Tasks for this exercise:
**A.** In the power of attorney text, what is the person you appoint under a power of attorney called?
**B.** Please carry on the power of attorney text from its last sentence.

Excerpted text:
* * *

Why Do I Need a Power of Attorney?

When we counsel clients concerning their own estate planning, the question often arises of the importance of powers of attorney. When drafted and used properly, powers of attorney can be strong devices to protect you and your family.

Generally, a power of attorney is a document that allows you to appoint another person (called an “agent”) to step into your shoes and assist you with your property or with your healthcare. Accordingly, there are two types of powers of attorney: the statutory durable power of attorney, which covers property and finances; and a medical power of attorney.

With a power of attorney over your property, you can name someone who can handle your property to the degree you specify in the power of attorney document. You can tailor your power of attorney to limit your agent’s powers over your property, or you can give your agent complete authority over all of your property and finances. You can choose whether you want your power of attorney effective once you sign it, or when a doctor certifies that you are not able to make financial decisions for yourself.

* * *

Provided records:

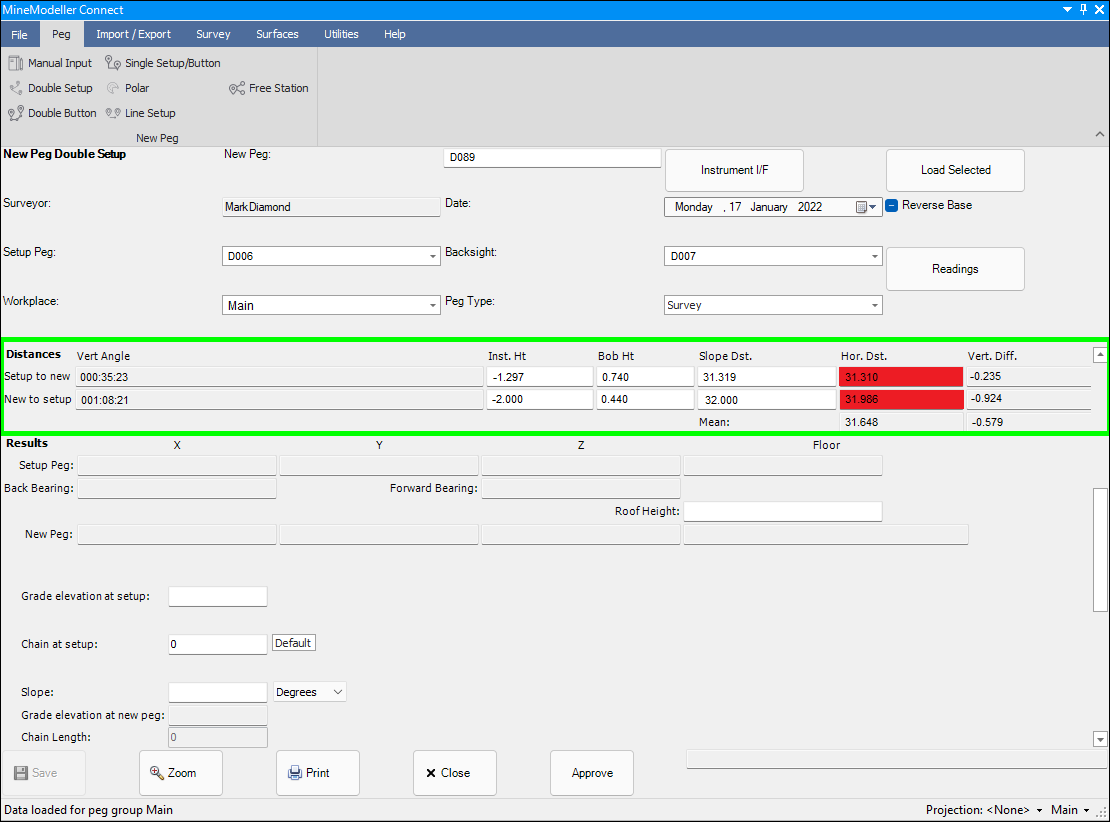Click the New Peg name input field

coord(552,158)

* * *

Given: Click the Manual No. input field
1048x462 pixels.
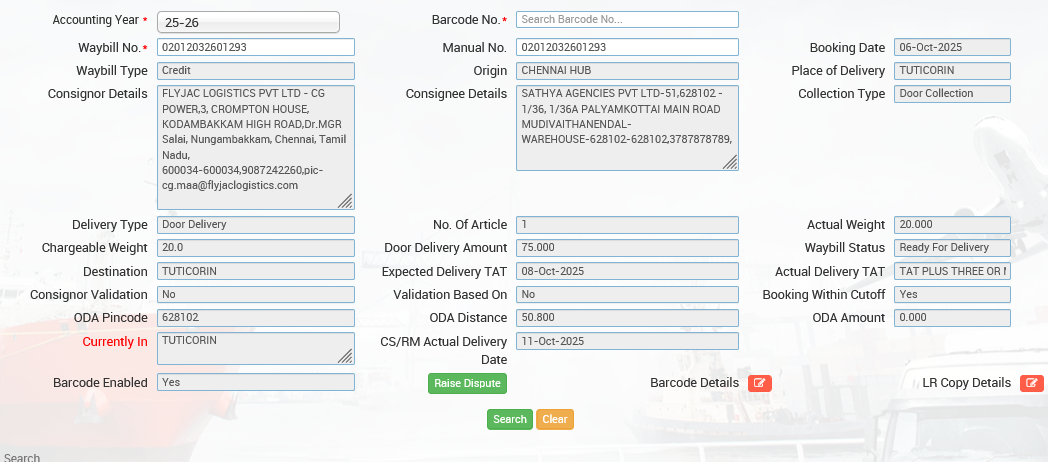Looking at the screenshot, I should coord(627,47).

* * *

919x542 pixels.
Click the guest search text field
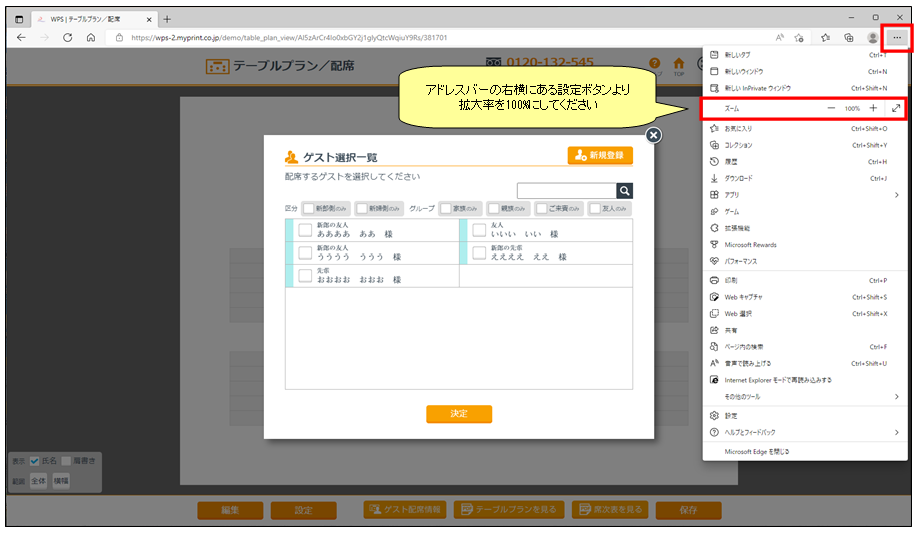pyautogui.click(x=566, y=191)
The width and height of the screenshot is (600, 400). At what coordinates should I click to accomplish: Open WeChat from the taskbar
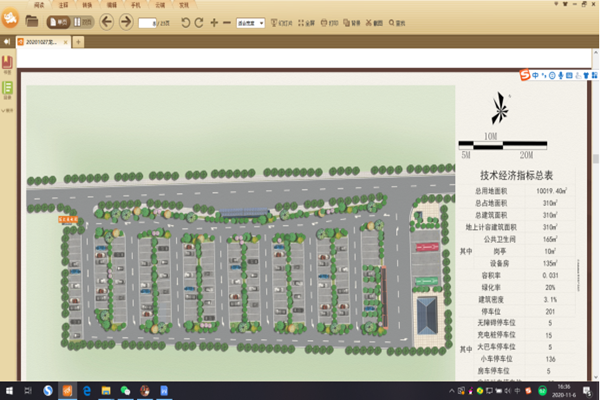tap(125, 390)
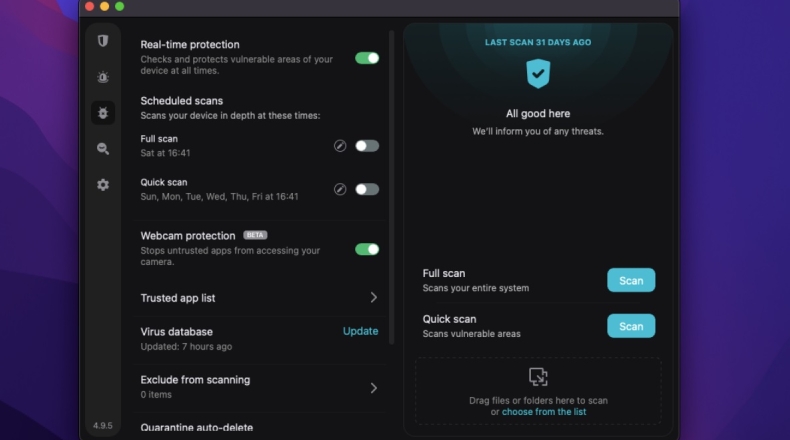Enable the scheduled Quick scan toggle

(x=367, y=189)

* * *

Results by task:
**A.** An "agent."

**B.**
A medical power of attorney allows your agent to make medical decisions for you. As with the property power of attorney, you can tailor your medical agent’s powers, or you can give your medical agent the ability to make any healthcare decision for you, including decisions regarding life support.

The significant benefit of having properly drafted and properly executed powers of attorney are that the documents, if used effectively, can prevent costly and time-consuming guardianships.

Many of our initially clients feel come concern at giving another individual so much control over their property and health. However, powers of attorney are flexible documents, and you can choose to appoint only the individuals you trust. Of course, disputes can arise, but properly drafted, properly executed powers of attorney offer strong protection with many benefits.